**** Teks Sumber ****
Tepat sebulan sudah abang ku melaksanakan pernikahan kecilnya di masa pandemi ini, suasana rumah menjadi lebih sepi karena keputusan abang ku yang memilih untuk keluar dari rumah dan membangun rumah tangganya sendiri. Rumah yang biasanya ramai dengan suara tawa enam orang anak, kini menjadi lebih sunyi. Keluarga ku termasuk keluarga yang cukup besar, aku merupakan anak kelima dan memiliki empat orang kakak serta satu adik, dengan formasi tiga anak perempuan dan tiga anak laki-laki.
Dua kakak perempuan ku sudah menikah dan memutuskan untuk pindah dari rumah bersama pasangannya, kini abang ku pun menyusul. Tersisa kaka perempuan ku, aku dan adik ku. Namun kakak perempuan ku sibuk bekerja sehingga jarang di rumah. Aku sibuk dengan kuliahku di tahun terakhir. Sedangkan adik ku berusaha untuk membuka bisnis selepas lulus SMA.
Begitulah formasi keluarga kami, aku salut dengan kedua orang tuaku yang bisa membesarkan enam orang anak tanpa mengeluh. Ibu ku selalu memasakan kami makanan yang enak dengan berbagai macam menu dari ayam goreng, sop ayam, dan tongkol balado.
Setiap ibu masak, ibu selalu membuat sambal sebagai makanan pendamping, sambal buatan ibu menjadi primadona karena terasa begitu nikmat jika di gabungkan dengan makanan lain, seperti sebuah bumbu magis yang membuat setiap makanan menjadi lebih terasa enak ketika dimakan.
Namun setelah abang ku menikah dan pindah dari rumah, kini ibu terlihat murung dan tidak berselera lagi untuk memasak. Kami selalu memesan atau membeli makanan dari luar, walau makanan tersebut terasa enak, buat ku masakan ibu yang terbaik. Aku mengerti perasaan ibu yang sedih karena semakin dewasa seorang anak, ia akan meninggalkan rumah untuk memulai kehidupan yang lebih besar.
**** Data yang Disediakan ****
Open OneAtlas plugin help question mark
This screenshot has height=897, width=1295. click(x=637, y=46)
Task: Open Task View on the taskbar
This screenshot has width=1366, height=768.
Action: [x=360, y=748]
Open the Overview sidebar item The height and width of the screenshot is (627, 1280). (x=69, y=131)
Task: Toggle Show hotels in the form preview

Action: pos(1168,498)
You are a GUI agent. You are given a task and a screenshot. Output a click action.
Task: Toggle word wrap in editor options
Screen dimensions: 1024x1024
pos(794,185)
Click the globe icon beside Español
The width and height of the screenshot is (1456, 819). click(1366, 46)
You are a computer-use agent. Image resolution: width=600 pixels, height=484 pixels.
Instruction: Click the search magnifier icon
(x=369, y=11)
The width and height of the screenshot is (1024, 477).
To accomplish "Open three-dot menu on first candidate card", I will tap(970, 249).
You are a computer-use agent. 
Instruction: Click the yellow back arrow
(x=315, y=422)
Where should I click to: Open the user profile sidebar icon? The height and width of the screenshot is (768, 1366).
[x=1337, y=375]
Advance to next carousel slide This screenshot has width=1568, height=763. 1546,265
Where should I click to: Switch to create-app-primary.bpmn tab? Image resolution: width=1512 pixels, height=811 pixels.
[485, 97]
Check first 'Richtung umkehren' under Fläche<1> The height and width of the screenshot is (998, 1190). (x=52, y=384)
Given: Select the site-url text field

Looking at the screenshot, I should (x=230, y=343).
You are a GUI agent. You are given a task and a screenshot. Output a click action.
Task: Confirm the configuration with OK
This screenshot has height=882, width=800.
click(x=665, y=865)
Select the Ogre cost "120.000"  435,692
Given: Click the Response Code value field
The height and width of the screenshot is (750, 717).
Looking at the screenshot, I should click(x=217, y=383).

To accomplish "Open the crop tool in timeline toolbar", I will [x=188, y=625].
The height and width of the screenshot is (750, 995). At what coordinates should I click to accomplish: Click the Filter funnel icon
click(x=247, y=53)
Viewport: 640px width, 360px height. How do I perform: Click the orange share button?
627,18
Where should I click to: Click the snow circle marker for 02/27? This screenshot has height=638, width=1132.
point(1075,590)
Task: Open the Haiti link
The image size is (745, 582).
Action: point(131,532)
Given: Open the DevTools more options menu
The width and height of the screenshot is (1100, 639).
****
Petunjuk Pengerjaan ->
1) Menurut teks tentang keluarga, apa yang selalu dibuat ibu sebagai makanan pendamping setiap kali memasak?
2) Tolong lanjutkan teks tentang keluarga mulai setelah kalimat terakhirnya.
Entri dataset merupakan bahan terpisah dari teks tentang keluarga.

Jawaban Tugas ->
1) Sambal.

2)
Melihat keadaan ibu yang murung, tentunya membuat ku tidak nyaman. Aku memutar otak bagaimana ibu bisa Kembali Bahagia. Pandemi yang tak kunjung usai juga membuat kami susah berkumpul Bersama secara utuh satu keluarga. Saat yang paling aku sedih Ketika ibu sudah tidak berselera untuk makan. Bahkan ke meja makan keluarga saja ibu sudah tidak mau, sepertinya ibu tidak mau melihat meja makan yang kini mulai kosong ditinggal oleh anaknya.
Dengan melihat keadaan itu aku berinisiatif untuk mencari makanan yang bisa membuat ibu berselera Kembali. Aku ingin ibu bisa semangat dan Bahagia lagi seperti sebelumnya, aku teringat Ketika kami sering berkumpul Bersama, ibu selalu nikmat makan dengan sambal yang ia buat.
Maka aku memutuskan untuk mencari bahan sambal yang ibu sering buat, Ketika aku bertanya kakak tertua ku, ia bilang sambal buatan ibu mempunyai bahan utama yang penting yaitu terasi. Tetapi terasi itu bukan terasi yang beli di pasar, melainkan terasi yang ibu bawa Ketika Kembali dari kampung.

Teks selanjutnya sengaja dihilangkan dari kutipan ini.